1 of 1 people found the following review helpful
A fragile heroine pitted against the worst of human evils,
This review is from: Canal Dreams (Paperback)
I have read all of Iain Banks Books, and unusually perhaps this one I have always enjoyed.
Canal Dreams tells the story of Hisako Onoda a Japanese Cello super star prodigy who when invited to play the major capitals of Europe refuses to fly, and instead chooses to take a ship from Japan. She travels as a passenger aboard across the Pacific, through the Panama canal then to the Atlantic and Europe. In the early chapters there is some mention of guerilla in Costa Rica, but this in no way prepares us for what comes next.

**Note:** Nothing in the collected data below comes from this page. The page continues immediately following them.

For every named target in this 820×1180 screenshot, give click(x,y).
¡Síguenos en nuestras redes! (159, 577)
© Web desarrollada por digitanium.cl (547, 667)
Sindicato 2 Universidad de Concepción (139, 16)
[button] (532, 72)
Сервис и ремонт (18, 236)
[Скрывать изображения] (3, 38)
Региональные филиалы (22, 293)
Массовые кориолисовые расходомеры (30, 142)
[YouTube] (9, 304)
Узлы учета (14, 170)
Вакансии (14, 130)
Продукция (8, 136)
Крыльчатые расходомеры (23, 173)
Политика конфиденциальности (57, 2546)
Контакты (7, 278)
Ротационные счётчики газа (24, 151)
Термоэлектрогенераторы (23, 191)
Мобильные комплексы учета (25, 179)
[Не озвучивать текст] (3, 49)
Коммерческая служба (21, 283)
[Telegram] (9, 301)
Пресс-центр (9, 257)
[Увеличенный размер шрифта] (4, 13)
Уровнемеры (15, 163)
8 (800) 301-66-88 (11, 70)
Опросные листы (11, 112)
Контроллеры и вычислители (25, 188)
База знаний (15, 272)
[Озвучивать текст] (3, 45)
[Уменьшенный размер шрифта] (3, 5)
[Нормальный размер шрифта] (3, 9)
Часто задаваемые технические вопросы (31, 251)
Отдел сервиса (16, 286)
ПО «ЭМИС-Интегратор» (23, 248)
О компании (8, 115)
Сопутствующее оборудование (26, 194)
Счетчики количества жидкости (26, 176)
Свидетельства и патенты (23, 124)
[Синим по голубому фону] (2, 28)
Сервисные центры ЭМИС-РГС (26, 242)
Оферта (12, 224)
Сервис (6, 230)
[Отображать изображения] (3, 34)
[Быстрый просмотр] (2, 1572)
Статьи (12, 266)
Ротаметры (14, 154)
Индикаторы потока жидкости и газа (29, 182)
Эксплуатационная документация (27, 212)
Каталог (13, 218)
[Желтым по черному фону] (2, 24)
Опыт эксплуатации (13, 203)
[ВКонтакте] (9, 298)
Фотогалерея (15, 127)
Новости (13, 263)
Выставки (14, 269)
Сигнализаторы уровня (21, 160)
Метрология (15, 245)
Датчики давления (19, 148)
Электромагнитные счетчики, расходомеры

As she enters Panama the country is already descending into war, but caught in her world of music and plans for Europe Hisako is barely aware of this, and sleepwalks onwards despite entreaties to leave the ship and take the plane. So Hisako is still on board when the oil tanker Nakado when trapped with two other ships in the Panama Canal, becomes the subject of an attack.
I won't say more about the story, just to say this is the opening, and the tale itself is one of human frailties vis human cruelties. the female character Hisako, as with all of Iain Banks female protagonist is carefully drawn and immediately compelling. the action is as cruel and relentless as any terrorist film.
With flashbacks to Hisoka's youth in Japan and a detailed knowledge of the engineering and layout of a super tanker, this book offers both exotic locals and interesting technological details.